Trying to implement Miller's recurrence algorithm and getting terrible results

I am currently trying to implement Miller’s algorithm but Im getting terrible numerical results, numerical errors are getting to 80% of original values. Is there an issue with my code?

function besselj(orderLim, arg::BigFloat, tol)
    N = orderLim * tol
    values = Vector{BigFloat}(undef, N+2)    
    values[N+1] = 1
    values[N+2] = 0
    for i in N+1:-1:2
        values[i-1] = (2 * i / arg) * values[i] - values[i+1]
    end 
    norm = values[1]
    for i in 2:N+2
        if (i-1) % 2 == 0
            norm += 2*values[i]
        end
    end
    norm = 1/norm
    values = values[1:orderLim+1]
    return norm.*values
end

This won’t help with accuracy, but your second loop could be written

    for i in 3:2:N+2
        norm += 2*values[i]
    end
1 Like

thanks! changed it.

values[i-1] = (2 * i / arg) * values[i] - values[i+1]

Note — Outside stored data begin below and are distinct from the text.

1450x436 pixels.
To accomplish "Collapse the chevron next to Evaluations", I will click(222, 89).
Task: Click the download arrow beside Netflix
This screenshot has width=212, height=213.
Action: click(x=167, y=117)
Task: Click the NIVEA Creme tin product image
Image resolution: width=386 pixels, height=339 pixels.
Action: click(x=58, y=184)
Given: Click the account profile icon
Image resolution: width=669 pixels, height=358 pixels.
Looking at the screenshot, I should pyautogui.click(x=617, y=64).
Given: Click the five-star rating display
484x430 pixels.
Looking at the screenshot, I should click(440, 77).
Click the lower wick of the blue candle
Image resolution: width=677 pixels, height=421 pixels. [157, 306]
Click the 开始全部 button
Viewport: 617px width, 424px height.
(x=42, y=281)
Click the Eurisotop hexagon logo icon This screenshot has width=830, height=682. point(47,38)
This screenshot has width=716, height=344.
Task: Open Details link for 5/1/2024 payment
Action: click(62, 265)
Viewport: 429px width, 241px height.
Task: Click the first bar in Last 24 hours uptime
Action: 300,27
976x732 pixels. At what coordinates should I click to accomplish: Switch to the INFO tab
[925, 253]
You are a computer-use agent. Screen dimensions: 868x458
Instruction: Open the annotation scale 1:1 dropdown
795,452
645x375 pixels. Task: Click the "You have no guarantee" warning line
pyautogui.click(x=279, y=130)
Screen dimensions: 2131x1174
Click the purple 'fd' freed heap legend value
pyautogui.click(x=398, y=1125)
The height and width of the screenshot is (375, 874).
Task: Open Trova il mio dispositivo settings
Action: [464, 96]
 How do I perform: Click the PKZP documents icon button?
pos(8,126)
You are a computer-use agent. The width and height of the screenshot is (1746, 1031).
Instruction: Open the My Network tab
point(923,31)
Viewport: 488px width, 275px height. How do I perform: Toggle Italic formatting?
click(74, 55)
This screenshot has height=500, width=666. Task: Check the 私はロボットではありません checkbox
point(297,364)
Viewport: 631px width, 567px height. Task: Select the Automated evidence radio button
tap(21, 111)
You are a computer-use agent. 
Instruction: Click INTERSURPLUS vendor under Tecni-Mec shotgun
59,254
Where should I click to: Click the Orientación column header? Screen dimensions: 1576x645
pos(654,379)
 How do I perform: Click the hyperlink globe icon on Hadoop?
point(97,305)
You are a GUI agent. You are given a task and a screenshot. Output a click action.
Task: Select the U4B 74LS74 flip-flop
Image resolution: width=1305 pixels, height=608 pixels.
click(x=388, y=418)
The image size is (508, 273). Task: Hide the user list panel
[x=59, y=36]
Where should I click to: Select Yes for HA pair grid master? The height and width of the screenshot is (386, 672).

does not account for the index offset.
It must be

values[i-1] = (2 * (i - 1) / arg) * values[i] - values[i+1]
1 Like

yep, that solved it! Dumbest of mistakes :laughing:, sorry to bother and thank you guys very much @Oscar_Smith and @Vasily_Pisarev

I didn’t look too carefully at the code but it’s possible to do this with just one loop over the data. You should probably unroll your loop by a factor of two and then just add every second element to your accumulator. This will actually be more accurate as you are summing the values small to large. The issue is that you need to generate appropriate trial values of the ratio of Jnu/Jnu+1 first. This usually includes generating these trial rates with the starter values like you did but you need to actually throw away those values. You need to figure out the appropriate starting value before starting downward recurrence which is some M above your highest order or largest argument. The algorithm is rather slowly converging for large argument but the issue is that the starter M is a function of your desired precision. For double precision it’s usually like 7-10 but for big float precision it depends. I don’t think this algorithm is super amendable to arbitrary precision calculations because of that but you can determine the factor for a desired precision if you want say Float128 precision. But if your arguments are much larger than the order you’ll probably want to generate starting values differently than the trial recurrence method.

Heeeey, you again :laughing:, first of all every insight that you give is awesome and SUPER helpful, thank you so much, seriously. Ive found an article to change the trial values calculation by R.E. Scraton that should make precision better and other on error analysis by F. W. J. Olver in order to define the right M that I want and not just a nonsensical multiplication based on nothing as I was doing, I will try to implement those.